With the obligation of television stations to file the quarterly Children’s Television Reports on FCC Form 398 by Monday (as the usual January 10 date is on a weekend) and the simultaneous requirement to place into their online public file documentation of compliance with the commercial limits in Children’s programming, it is worth reminding stations of the seriousness with which the FCC continues to view its children’s television rules.  There have been a number of fines and enforcement actions against TV stations in recent weeks, highlighting the need for stations to be vigilant about compliance with all aspects of the children’s television rules.  While the license renewal cycle, during which most of these issues come to light, is coming to an end in 2015 and stations that have already been renewed won’t face renewal scrutiny for at least another 5 years, issues that arise even this far out from the renewal window can haunt the station at the next renewal.  Moreover, with the public inspection files of stations now online, the FCC or other interested parties can view station’s compliance with these obligations at anytime from anywhere, and can easily file FCC complaints.  So TV stations cannot let down their guard simply because their license renewal has been granted.

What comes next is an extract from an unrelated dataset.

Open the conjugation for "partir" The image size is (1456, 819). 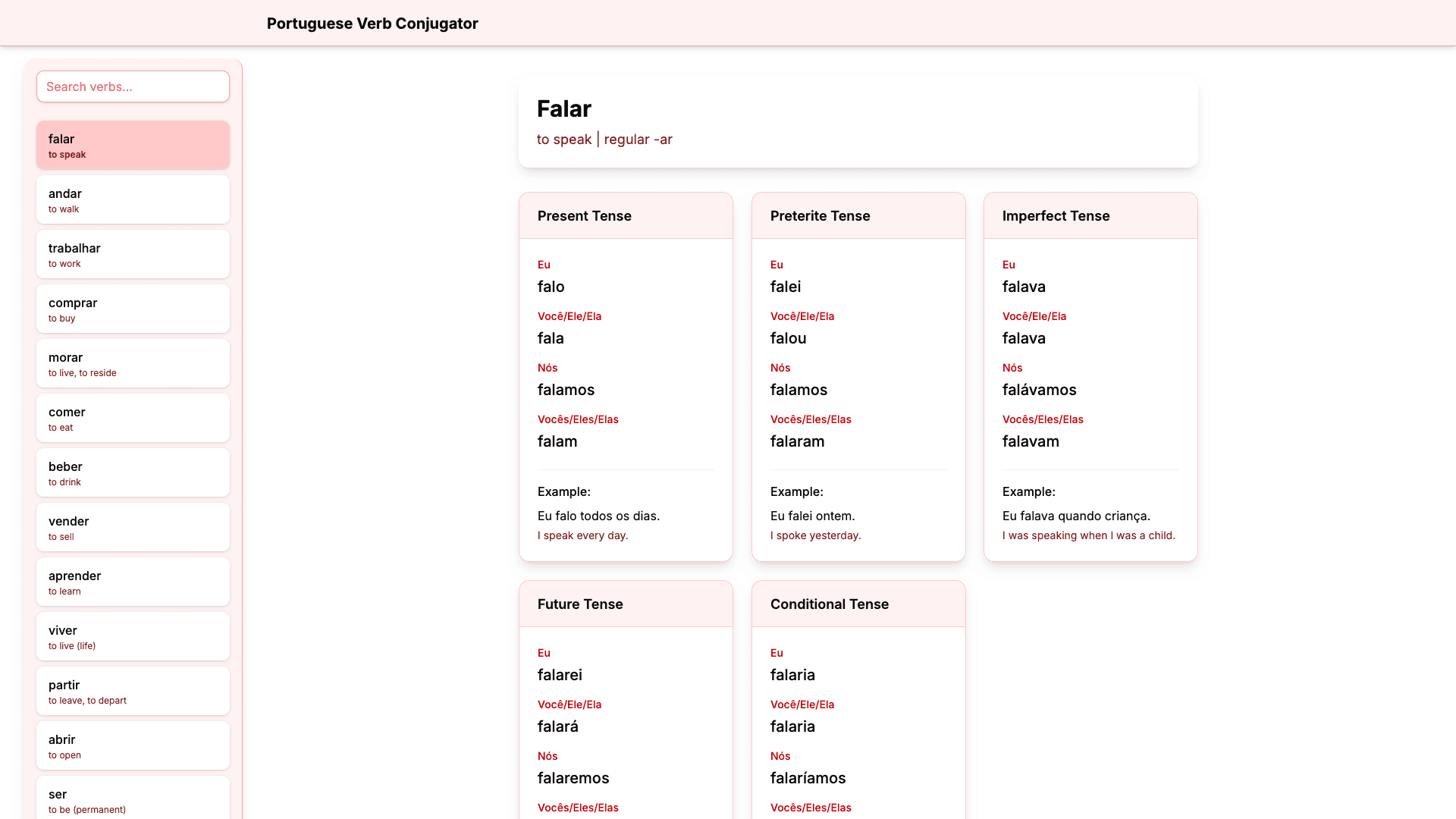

In the past week, we saw one interesting case, where the FCC proposed to fine a station $3000 for failing to include the “E/I” symbol in the educational and informational programming directed to children on two of its multicast channels.  The FCC rejected arguments by the licensee that the programming on those channels was in Korean, and thus the E/I symbol would not make sense to the Korean viewers of the programing.  The Commission reasoned that, if the station wanted an exemption to the rules, where it could identify the programming as educational and informational in Korean text, the station should have asked for a waiver of the rules. 

The Commission also did not absolve the station of liability for these violations (reported by the station itself in its renewal application filed in 2014) despite the fact that these issues took place in 2008 and were apparently resolved by early 2009. This is similar to other recent cases where the FCC has based fines for untimely Form 398 filings that occurred early in the license renewal term and were otherwise largely a problem of the distant past.  The Commission seems to take a hard line on violations, regardless of when they occurred in the renewal term.  The case also reminds TV broadcasters to observe the rules on multicast channels as well as on the main video channel to which most attention is usually paid.   

In addition to fines for late-filed quarterly Children’s Television Reports (which we wrote about here, and the fines have continued for both Class A and full-power TV stations throughout the renewal term), the FCC has issued numerous admonitions for exceeding commercial limits in children’s programming (see for instance cases here and here released this week).  Where there are isolated instances where a program character inadvertently appears for an instant in a commercial run during the program or where, as in this week’s cases, a link to a website containing commercial material appears for an instant once in a children’s program, the Commission appears to be willing to forego monetary penalties.  But, if there are a series of such violations, don’t count on leniency, as we have seen fines where the violations were not so isolated.   

We’ve also seen fines where a station forgot to provide information about Educational and Informational programming for children to local program guides for a short period of time during the renewal term, or forgot to periodically announce the existence and location of their Children’s Television Reports.  From all of these cases, it is clear that the FCC continues to take children’s television obligations very seriously, and thus stations need to observe the filing deadlines, and otherwise keep their regulatory house in order.